WORK TO COMPLETE: With the pictures removed, retype the lines from the one holding "Viewport: 745px width, 482px height." through the end of the records, exactly as written.

Stored items
------------
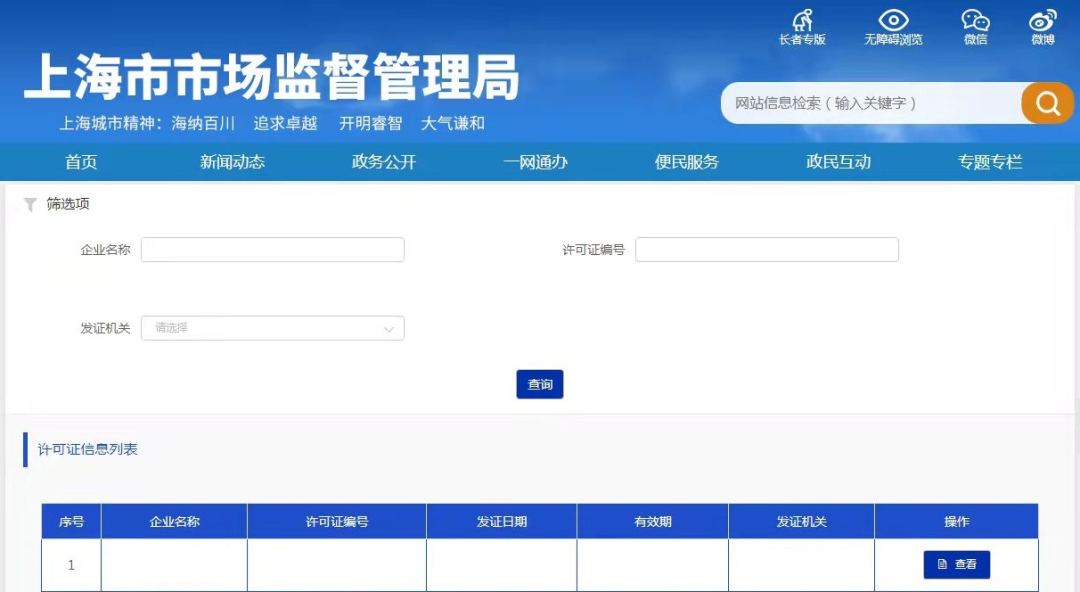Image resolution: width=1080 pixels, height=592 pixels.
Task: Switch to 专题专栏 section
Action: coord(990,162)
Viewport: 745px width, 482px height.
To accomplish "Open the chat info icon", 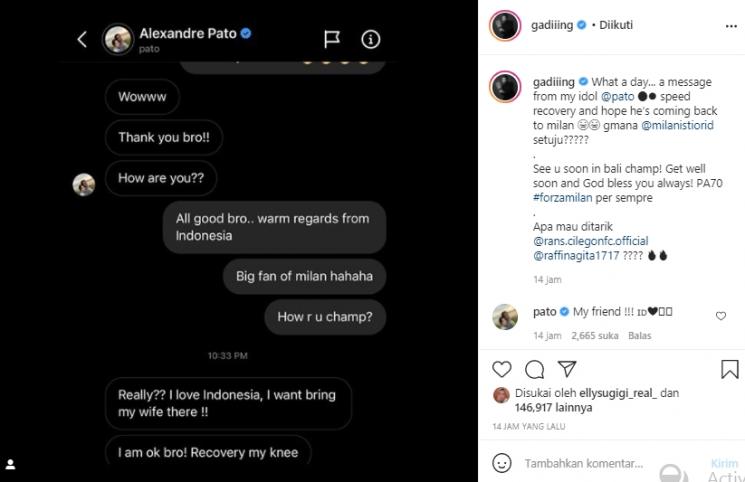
------------
OUTPUT OF THE TASK:
Viewport: 745px width, 482px height.
To accomplish "Open the chat info icon", 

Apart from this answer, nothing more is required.